→ Instructions:
**A.** In the blog post about Robby Powell, what was Robby chosen to receive from the President?
**B.** Retype the blog post about Robby Powell word for word, starting at "Robby was chosen" and ending at "into this affliction.".
**C.** Pick up the blog post about Robby Powell's award where it stops, and keep writing it.

→ Excerpted passage:

Saturday, July 05, 2008

My Sunday Feeling



George W. Bush paid a visit to our fair city last week. This is the picture that ran in the Arkansas Democrat-Gazette of him meeting 12 year old Robby Powell of Conway. Robby is my nephew Henry's best friend. They have tried to eat me out of house and home on more than one occasion. Robby's dad is the Athletic Director at the future football powerhouse known as Hendrix College and his mother grew up with the Previous Administration around here. So we go back a long ways.
Robby was chosen to receive an award for public service from the President. As I understand it, he and Henry had a classmate with a rare iron deficiency that affects the brain. Robby came up with the idea to sell Lance Armstrong-like bracelets to raise money for research into this affliction.

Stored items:
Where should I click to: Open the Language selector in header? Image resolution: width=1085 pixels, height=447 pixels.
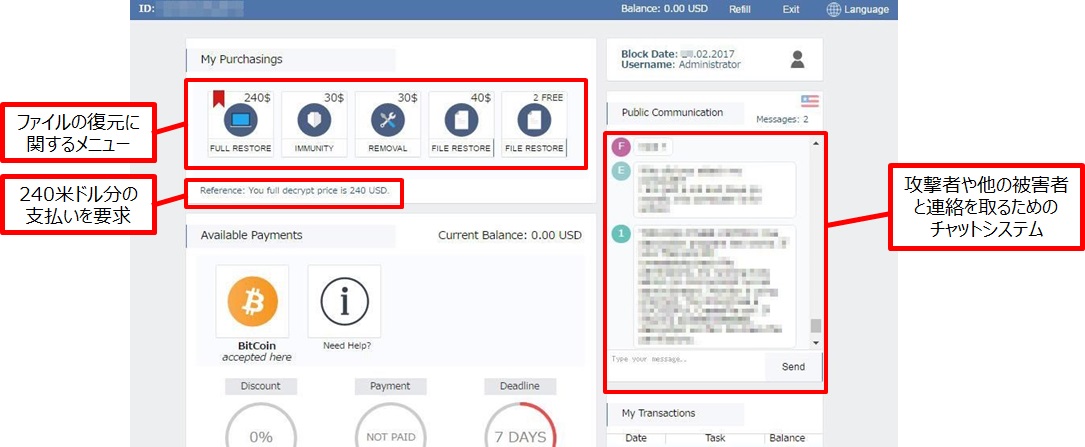857,9
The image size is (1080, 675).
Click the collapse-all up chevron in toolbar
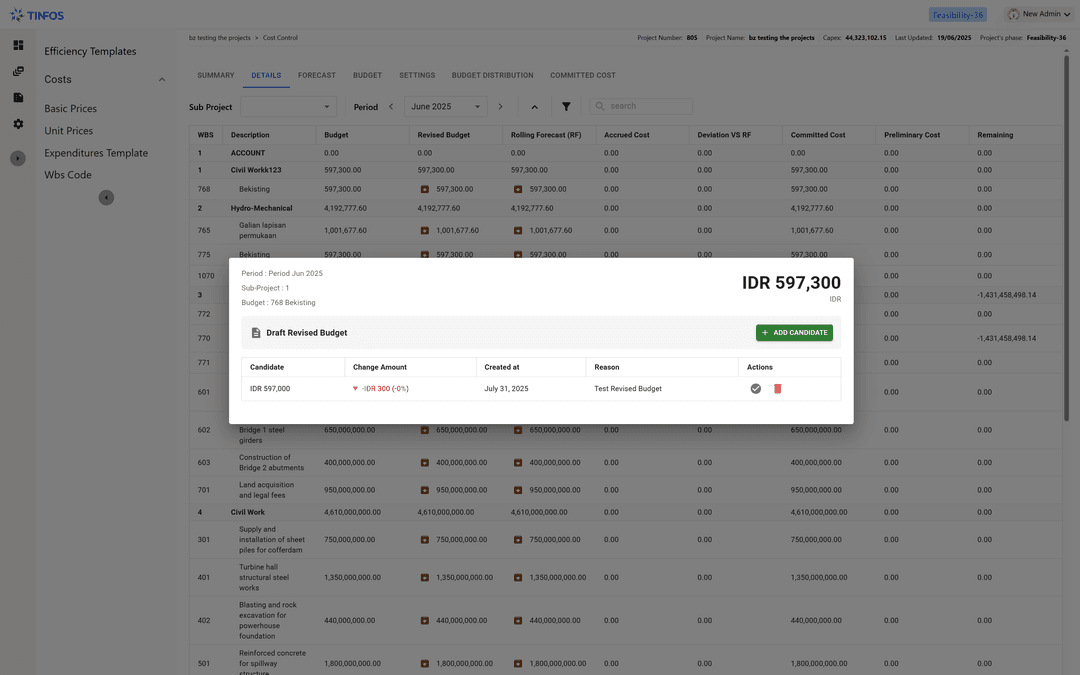pos(534,107)
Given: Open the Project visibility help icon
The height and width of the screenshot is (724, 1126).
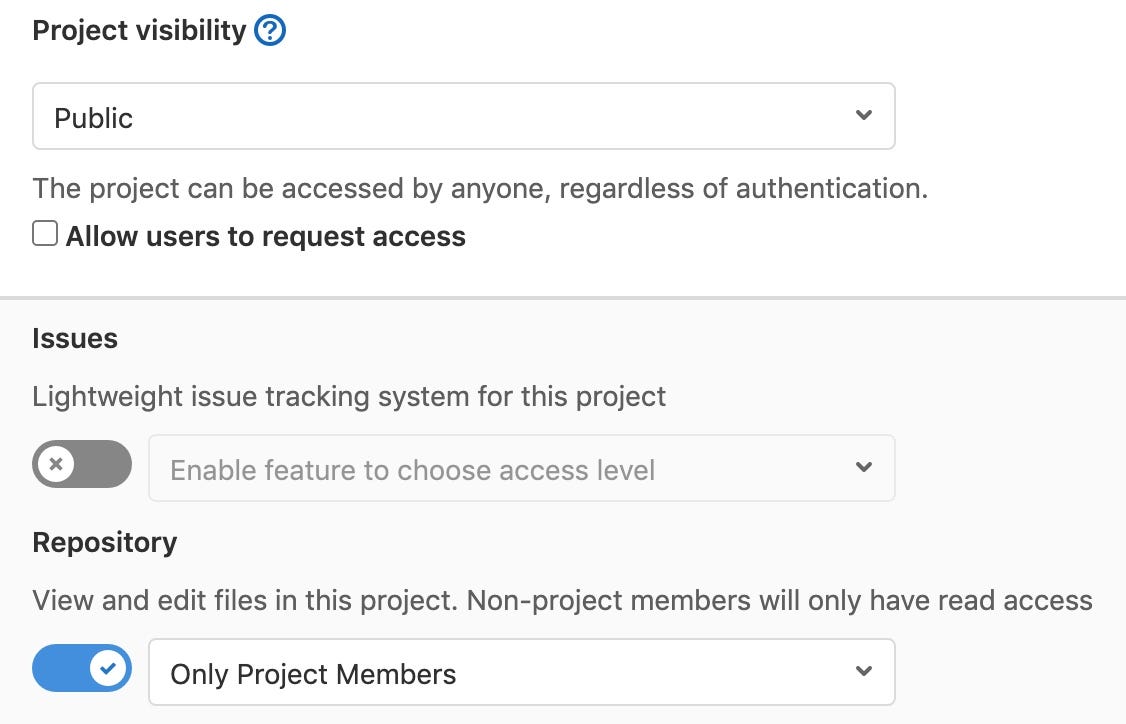Looking at the screenshot, I should point(270,31).
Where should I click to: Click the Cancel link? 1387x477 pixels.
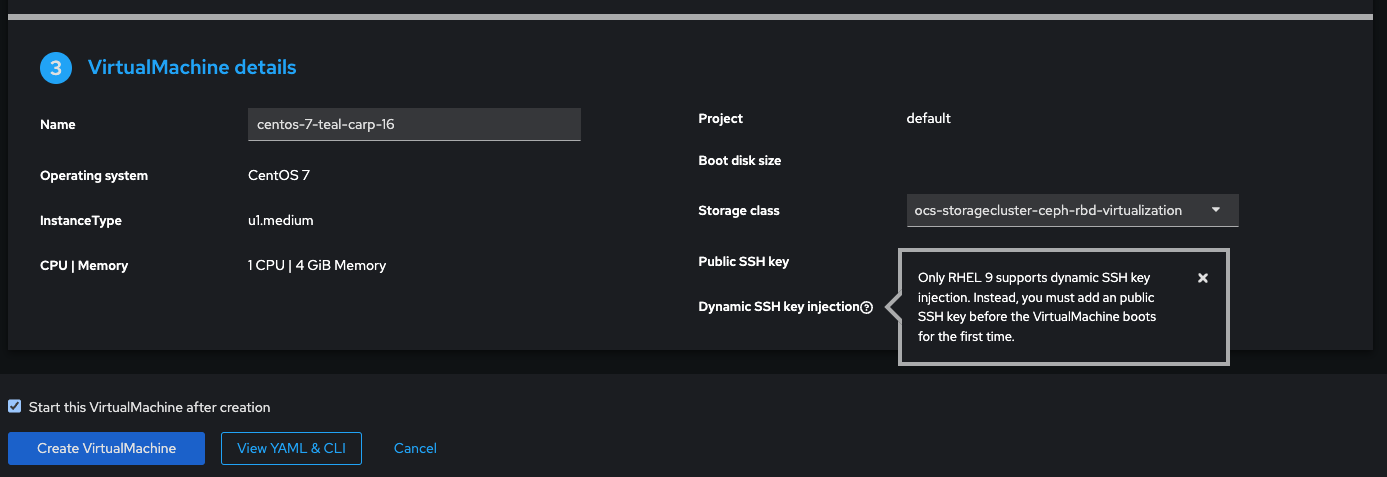pyautogui.click(x=415, y=449)
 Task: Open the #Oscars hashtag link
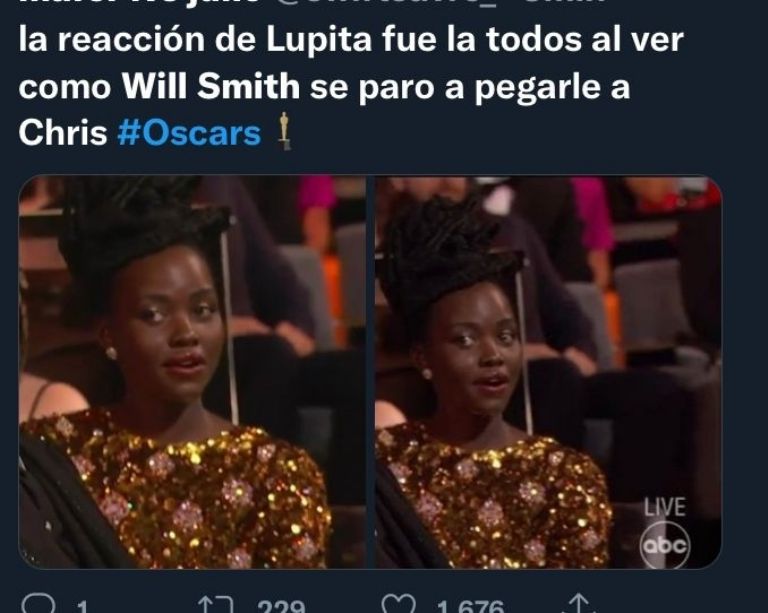(189, 133)
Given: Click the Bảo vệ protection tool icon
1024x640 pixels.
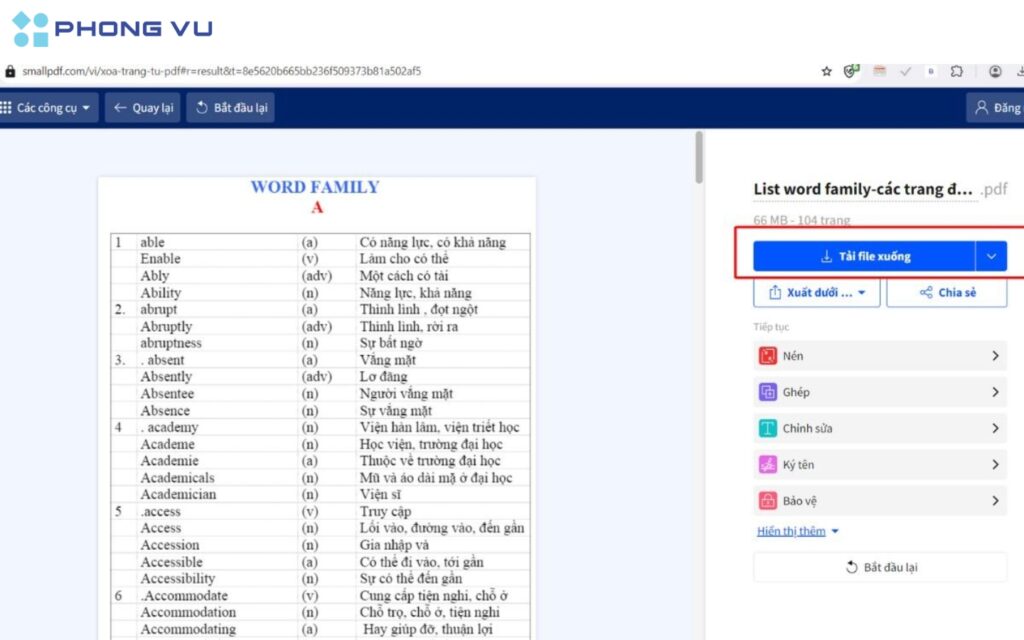Looking at the screenshot, I should 769,499.
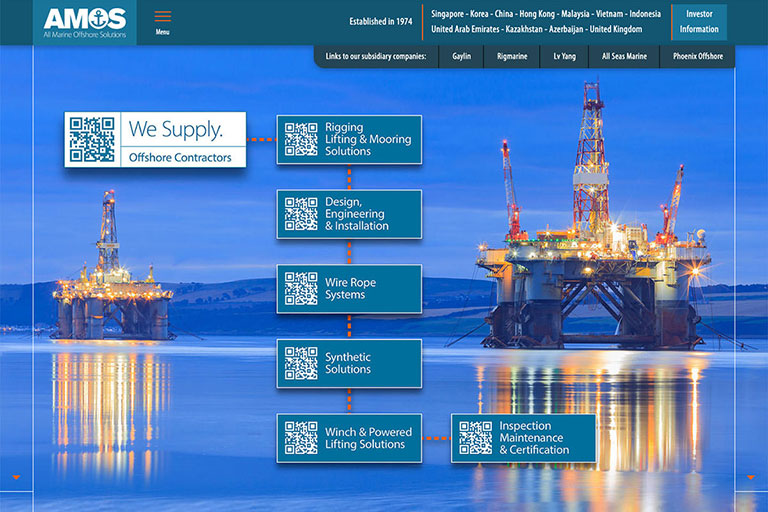The image size is (768, 512).
Task: Visit All Seas Marine subsidiary
Action: coord(624,56)
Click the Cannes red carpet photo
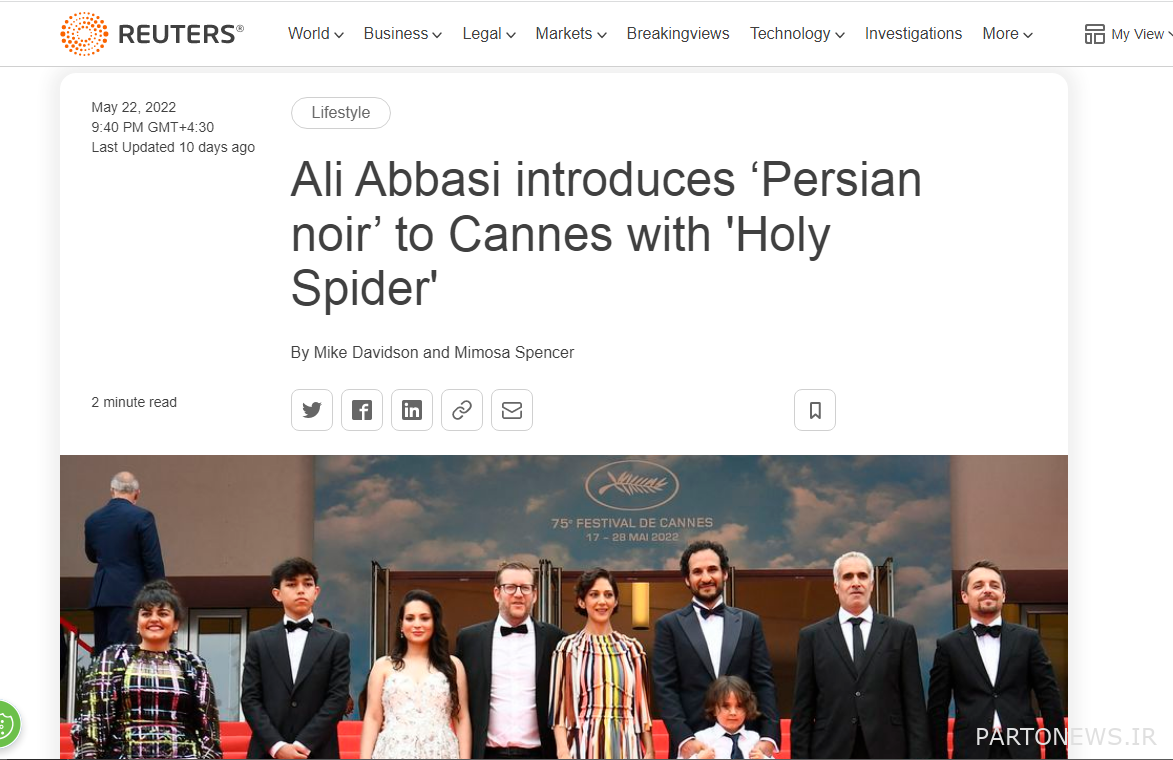1173x760 pixels. 564,607
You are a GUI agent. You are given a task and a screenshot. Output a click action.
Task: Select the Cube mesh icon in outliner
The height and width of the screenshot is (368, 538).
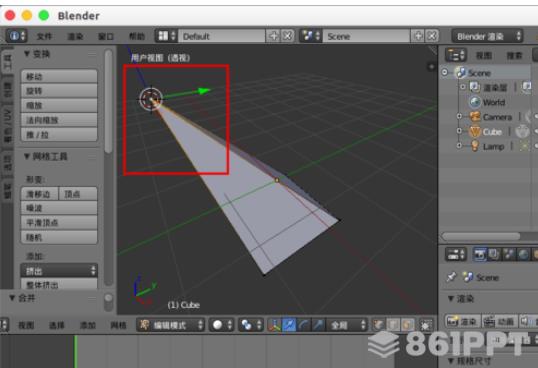coord(475,132)
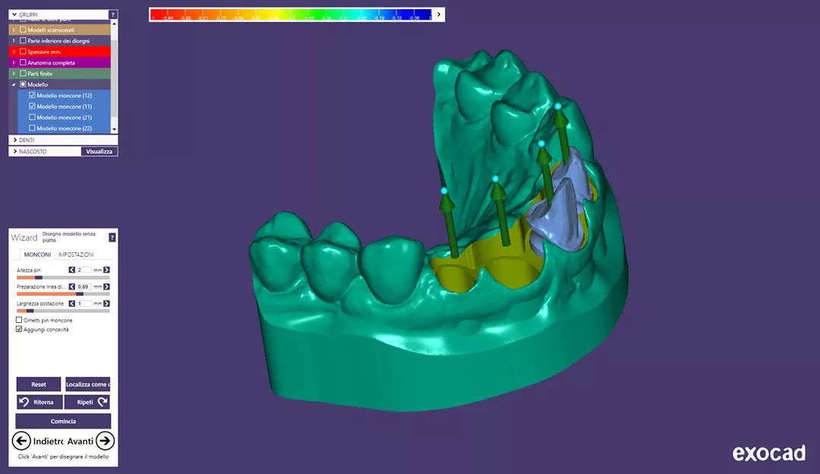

→ Answers in order:
**A.** An award for public service.

**B.**
Robby was chosen to receive an award for public service from the President. As I understand it, he and Henry had a classmate with a rare iron deficiency that affects the brain. Robby came up with the idea to sell Lance Armstrong-like bracelets to raise money for research into this affliction.

**C.**
Imagine. Here you are 12 years old and you are standing there on the tarmac amongst soldiers, local dignitaries, and the hired killers known as the Presidential Detail of the Secret Service. The door on Air Force One swings open-Air Force One!-and there is the Man In The Blue Suit coming down the stairs. To see you.
By your own admission you had never met anybody more powerful than the Mayor of Conway before that day. And yet here you are, Danny and Sloane's kid and Henry's buddy, shaking hands with the President. Even better, he reaches in his wallet to donate some money for the cause and he puts on one of your bracelets. You are overwhelmed by the experience. The Air Force detail was not standing more rigidly at attention than you were in the picture. But that's OK. Political theatre is an acquired taste. Nothing in your 12 years on this planet could possibly prepare you for this moment.
Now it is well established in these chronicles that I don't have much use for Republicans in general. (I do have Republican friends. We just agree to disagree and refrain from discussing our differences. Even though they are completely wrong.) But what for the life of me I do not understand is how folks cannot put aside their partisan political beliefs for 5 minutes to appreciate a moment such as this. Some of my friends cannot put their intense hatred of George Bush in their back pockets to even acknowledge that it is a wonderful thing when the President comes to town.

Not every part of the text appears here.